Source text:

┄┄┄┄┄┄

- Teaser poster
- Directed by: Michael Rymer Hunter Carson
- Written by: Michael Rymer L. M. Kit Carson
- Produced by: L. M. Kit Carson Cynthia Hargrave Nadia Leonelli Fredrik Sundwall
- Starring: Paul Sorvino Leslie Mann Jeff Goldblum Rita Wilson Jared Harris Joanne Baron Michelle Williams Mariel Hemingway
- Cinematography: Rex Nicholson
- Edited by: Dany Cooper
- Music by: Adam Plack
- Distributed by: Lionsgate (Select territories) Minerva Pictures (Italy)
- Release date: January 26, 2001 (Sundance);
- Running time: 106 minutes
- Country: United States
- Language: English

= Perfume (2001 film) =

2001 film about the fashion industry directed by Michael Rymer

Perfume is a 2001 American film directed by Michael Rymer, and featuring an ensemble cast, starring Paul Sorvino, Leslie Mann, Jeff Goldblum, Mariel Hemingway, Rita Wilson, Jared Harris, Joanne Baron and Michelle Williams. All dialogue was improvised by the actors. The film premiered at the 2001 Sundance Film Festival.

==Plot==
A week prior to a New York Fashion Week, various models, photographers, agents, reporters, publicists and designers, involved in the fashion industry, find themselves embroiled in conflicts.

Anthony is a fashion photographer who has to reinvent himself after his signature heroin chic style has become overused and obvious. Janice Crawford, powerful chief editor of A Magazine, offers Anthony the chance to prove himself with a cover shot. In the meantime, Janice's estranged daughter Halley resurfaces unexpectedly.

Camille is an up-and-coming fashion designer who's leaving the small atelier owned by Roberta Colaredo to join the large fashion house Fantasia, for which her current lover, Jamie, works as a talent scout. When Camille takes a deal, Roberta finds her atelier is set back.

┄┄┄┄┄┄

Pixel coordinate grounding data
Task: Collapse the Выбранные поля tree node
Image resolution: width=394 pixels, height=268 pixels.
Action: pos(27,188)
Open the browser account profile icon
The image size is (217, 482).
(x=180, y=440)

┄┄┄┄┄┄

Work to complete:
• 1. Based on the article on the film Perfume, say whether each statement agrees with it: (a) The actors improvised all of the dialogue. (b) The film premiered at the Cannes Film Festival. (c) Jamie works as a talent scout for Fantasia. For each, answer yes or no and quote the words of the article that decide it.
• 2. Write what comes next in the article on the film Perfume, starting after its last sentence.
The listing has no connection to the article on the film Perfume.

Responses to the exercise:
• 1.
(a) Yes: "All dialogue was improvised by the actors."
(b) No: "The film premiered at the 2001 Sundance Film Festival."
(c) Yes: "to join the large fashion house Fantasia, for which her current lover, Jamie, works as a talent scout."

• 2.
Lorenzo Mancini is a famous Italian fashion designer who learns that he's dying of cancer, but keeps the news from his former wife Irene and his boyfriend Guido while also trying to prevent his son Mario from changing their family business into a new line that panders to hip hop culture. Lorenzo meets with some hip hop artists who help open his mind to Mario's idea to cater to new clientele. Guido contacts Irene who tells their son and daughter about the cancer diagnosis, so they are able to say goodbye.

== Production ==
The film was shot in 20 days in New York. All actors were required to improvise their own dialogue based on a detailed outline by Michael Rymer and L.M. Kit Carson.

Jeff Goldblum served as an executive producer.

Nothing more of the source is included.